Imbalanced corticospinal and reticulospinal contributions to spasticity in humans with spinal cord injury

Abstract

Damage to the corticospinal and reticulospinal tract has been associated with spasticity in humans with upper motor neuron lesions. We hypothesized that these descending motor pathways distinctly contribute to the control of a spastic muscle in humans with incomplete spinal cord injury (SCI).

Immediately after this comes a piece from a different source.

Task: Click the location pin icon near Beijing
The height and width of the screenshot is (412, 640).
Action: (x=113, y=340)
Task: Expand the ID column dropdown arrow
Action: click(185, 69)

To test this hypothesis, we examined motor-evoked potentials (MEPs) elicited by transcranial magnetic stimulation over the leg representation of the primary motor cortex, maximal voluntary contractions (MVCs), and the StartReact response (shortening in reaction time evoked by a startling stimulus) in the quadriceps femoris muscle in male and females with and without incomplete SCI. A total of 66.7% of the SCI participants showed symptoms of spasticity, whereas the other 33.3% showed no or low levels of spasticity. We found that participants with spasticity had smaller MEPs and MVCs and larger StartReact compared with participants with no or low spasticity and control subjects. These results were consistently present in spastic subjects but not in the other populations. Clinical scores of spasticity were negatively correlated with MEP-max and MVC values and positively correlated with shortening in reaction time. These findings provide evidence for lesser corticospinal and larger reticulospinal influences to spastic muscles in humans with SCI and suggest that these imbalanced contributions are important for motor recovery.